Chief Financial Officer

In any business, the two primary reasons to incur additional costs are to make money or to reduce risk. In a clinical documentation training program, you invest money in this program for both reasons.
First, there are many regulatory, legal, and accrediting association requirements that stipulate standards for clinical documentation. Second, your clinical documentation is translated into coded data, which in turn determines your reimbursement. Inaccurate documentation means inaccurate reimbursement. If you are being reimbursed at a higher rate than the documentation supports, then you are at significant risk for
noncompliance. However, if you are being reimbursed at rates below what your documentation could support, then your organization is not receiving revenue to which it is legitimately entitled. To further
support this notion, the federal government encourages all healthcare providers to obtain all reimbursement to which they are legally entitled

Generally, healthcare systems find that because of lack of education or time, their physicians have been under-documenting in patient records. This lack of documentation may mean that the hospital is not receiving all the reimbursement to which it is entitled. However, it is also important to understand that if, for some reason, your physicians were over-documenting—which is highly unlikely—your organization would find itself in a payback mode. In either case, a correction would be needed, and you would need to invest in a clinical documentation program to get both your revenue and your documentation on the right track.

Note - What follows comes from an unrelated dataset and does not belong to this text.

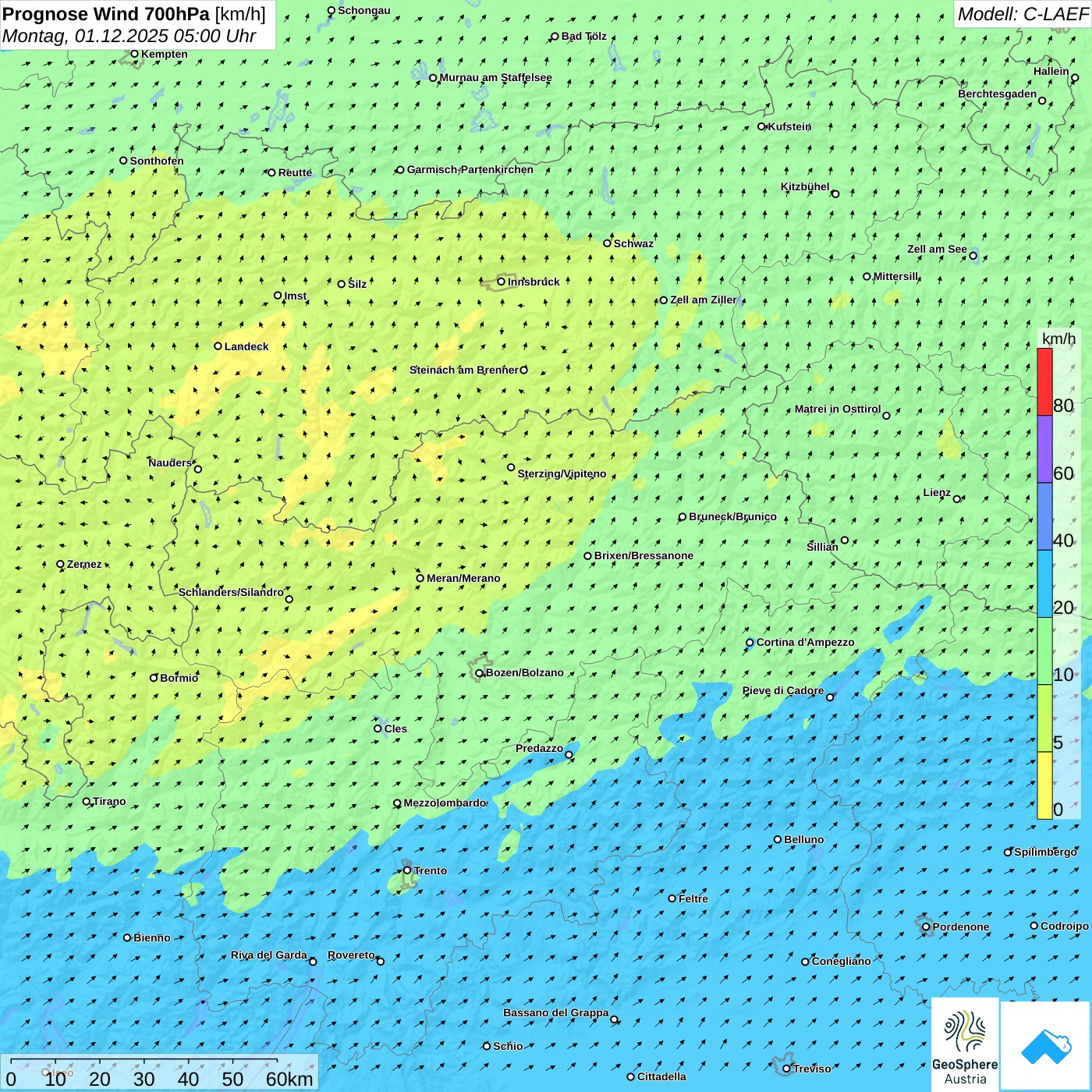Select the Kufstein location marker
Screen dimensions: 1092x1092
pos(762,126)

Pay for performance and quality measures currently have an indirect economic impact on healthcare organizations. Some of the impact comes from patients who use Web sites such as the Joint Commission’s Quality Check, HealthGrades.com, Medicare Quality Indicators, or the Leapfrog Group to choose where they receive care. Over the next several years, however, quality measures will continue to increasingly, and significantly, impact the payment equation. A good example of a subtle, yet real, quality measure with economic impact is the present on admission (POA) requirement. This initial list of diagnoses for which a hospital will not be reimbursed (unless the condition was present on admission) will likely grow. Because of POA and similar regulations likely to be implemented, inaccurate documentation will cost hospitals significantly greater amounts of reimbursement each year.